My message to members and friends of Grace Church in response to Bishop Miller’s letter

My previous post extracts several paragraphs from Bishop Miller’s letter and links to the full document.

For whatever reasons, there has not been a great deal of energy around the full inclusion of LGBT persons in the life of the church at Grace. I have not been approached by couples seeking the church’s blessing. I received very few questions and had few conversations last year during the run-up to and after General Convention. I do know that parishioners have a variety of views on these issues. Our disagreements to some degree mirror the disagreements in the wider church and in our society. I also know that men and women of good will can and do disagree on these issues as on many others and that the positions we take are in response to our desire and efforts to live out our calls to be faithful disciples of Jesus Christ.

I am your pastor. I seek to be the pastor of everyone who enters our doors in search of God’s grace and love. I know both the power and fragility of the love of two people and I know how important it is that a couple can find support for their relationship in the body of Christ. That there are couples among us whose relationships cannot be acknowledged and blessed publicly saddens me to the core. It goes against my theology, my experience of the Gospel, and my model of our life together in Christ. I will continue to try to welcome, affirm, and be pastor to everyone—singles, couples, widowed, divorced—who seek to find and live out the love of Christ in their relationships as best and creatively as I can while keeping my vow of obedience to the bishop. And I will continue to pray and work for a deeper and fuller realizing of Christ’s love in all that we as a Church are and do.

Please contact me if you would like to talk about this or any other issue in the life of our congregation or in your personal life. As we continue to strive to discern God’s call for us individually and as the body of Christ on Madison’s Capitol Square, my prayer is the prayer of Jesus that we “may all be one. As you, Father, are in me and I am in you, may they also be in us, so that the world may believe that you have sent me” (John 17:21).
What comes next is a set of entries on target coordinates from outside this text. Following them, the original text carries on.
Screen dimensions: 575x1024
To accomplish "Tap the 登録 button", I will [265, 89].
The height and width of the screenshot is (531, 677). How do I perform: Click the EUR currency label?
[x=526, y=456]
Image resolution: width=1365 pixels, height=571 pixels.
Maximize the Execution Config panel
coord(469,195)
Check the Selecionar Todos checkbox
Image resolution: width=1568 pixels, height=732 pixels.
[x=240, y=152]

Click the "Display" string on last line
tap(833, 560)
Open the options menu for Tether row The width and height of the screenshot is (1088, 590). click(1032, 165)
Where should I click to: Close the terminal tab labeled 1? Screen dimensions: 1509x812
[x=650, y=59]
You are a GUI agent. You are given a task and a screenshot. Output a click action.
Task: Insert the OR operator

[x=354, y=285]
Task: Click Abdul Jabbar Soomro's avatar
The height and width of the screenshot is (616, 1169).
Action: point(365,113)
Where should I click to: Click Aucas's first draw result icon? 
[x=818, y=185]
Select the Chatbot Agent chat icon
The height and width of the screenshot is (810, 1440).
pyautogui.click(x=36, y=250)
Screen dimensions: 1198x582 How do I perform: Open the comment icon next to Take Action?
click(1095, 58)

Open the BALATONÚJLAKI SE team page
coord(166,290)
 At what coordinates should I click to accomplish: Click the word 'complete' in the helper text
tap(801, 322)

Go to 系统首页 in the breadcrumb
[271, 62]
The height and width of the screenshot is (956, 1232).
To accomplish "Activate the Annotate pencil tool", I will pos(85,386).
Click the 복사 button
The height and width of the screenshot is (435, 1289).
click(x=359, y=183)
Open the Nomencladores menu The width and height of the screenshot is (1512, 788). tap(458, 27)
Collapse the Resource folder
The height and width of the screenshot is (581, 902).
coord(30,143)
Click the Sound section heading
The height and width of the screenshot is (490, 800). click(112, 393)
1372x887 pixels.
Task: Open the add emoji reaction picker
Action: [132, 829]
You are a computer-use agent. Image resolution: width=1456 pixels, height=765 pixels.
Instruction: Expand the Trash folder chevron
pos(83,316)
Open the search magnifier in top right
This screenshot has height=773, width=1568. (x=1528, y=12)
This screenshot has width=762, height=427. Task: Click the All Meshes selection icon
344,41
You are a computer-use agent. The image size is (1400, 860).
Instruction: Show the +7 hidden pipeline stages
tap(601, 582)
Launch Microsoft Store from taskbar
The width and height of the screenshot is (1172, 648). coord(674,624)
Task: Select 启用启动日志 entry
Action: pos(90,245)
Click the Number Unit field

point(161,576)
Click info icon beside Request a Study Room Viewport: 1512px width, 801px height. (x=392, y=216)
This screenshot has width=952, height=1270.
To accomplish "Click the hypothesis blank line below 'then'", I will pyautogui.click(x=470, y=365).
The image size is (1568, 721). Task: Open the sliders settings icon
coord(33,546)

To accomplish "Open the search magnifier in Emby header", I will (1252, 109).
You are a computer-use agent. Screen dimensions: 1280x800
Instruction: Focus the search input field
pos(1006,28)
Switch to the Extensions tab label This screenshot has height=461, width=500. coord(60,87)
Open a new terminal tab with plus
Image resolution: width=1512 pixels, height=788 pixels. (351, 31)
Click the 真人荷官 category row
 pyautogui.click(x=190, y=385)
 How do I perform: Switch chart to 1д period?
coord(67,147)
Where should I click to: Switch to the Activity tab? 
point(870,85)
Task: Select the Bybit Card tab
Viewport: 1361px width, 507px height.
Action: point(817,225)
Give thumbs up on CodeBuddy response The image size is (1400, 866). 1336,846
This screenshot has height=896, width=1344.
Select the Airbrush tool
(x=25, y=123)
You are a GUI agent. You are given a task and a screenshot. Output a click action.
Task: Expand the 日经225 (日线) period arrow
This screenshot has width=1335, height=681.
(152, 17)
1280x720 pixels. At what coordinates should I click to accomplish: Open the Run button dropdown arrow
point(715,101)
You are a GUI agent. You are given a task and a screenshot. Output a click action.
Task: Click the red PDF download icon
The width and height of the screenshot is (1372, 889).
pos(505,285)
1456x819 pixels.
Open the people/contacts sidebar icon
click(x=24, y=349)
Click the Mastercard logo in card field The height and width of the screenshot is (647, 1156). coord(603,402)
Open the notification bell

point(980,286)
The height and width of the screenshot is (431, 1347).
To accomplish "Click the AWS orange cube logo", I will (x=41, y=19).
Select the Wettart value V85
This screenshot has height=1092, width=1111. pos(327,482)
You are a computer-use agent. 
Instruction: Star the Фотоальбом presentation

Bishop Miller’s letter on the Blessing of Same Sex Unions

On Thursday, Bishop Miller met with diocesan clergy to discuss General Convention Resolution A49 that provides for the blessing of same sex unions. He published a letter yesterday outlining his position. Here are some key paragraphs:
Therefore, I am not authorizing the rite from A049 for use in the Diocese of Milwaukee at this time. However, I have arranged with Bishop Jeffrey Lee of the Diocese of Chicago, for clergy and couples from congregations within the Diocese of Milwaukee to go to the Diocese of Chicago to celebrate the rite, as long as they obtain Bishop Lee’s consent to such an action to take place within the bounds of that diocese. Doing so will result in no punitive or negative response whatsoever from me.
Furthermore, I stated my belief that the right to a civil marriage should be available to all people, regardless of sexual orientation and that I would support those seeking to overturn the ban on same-gender marriage in Wisconsin. I also shared that I have begun to permit partnered gay clergy to preside with the diocese, and that I am open to the potential call of any Episcopal cleric in good standing to a position here.
I am also aware that many of our clergy feel the need to offer a generous pastoral liturgical response to gay and lesbian couples. I have agreed to the formation of a task force within this diocese, comprised of people from across the spectrum on this issue, including openly gay and lesbian people living in monogamous relationships, to consider, and propose the same. At the end of the process, however, as the one given canonical authority to order the liturgical life of the diocese, the decision about the authorization of such a rite rests with me. In our polity, there can be no other way.
The entire document is available: Bishop Miller’s letter
I will have more to say about this anon.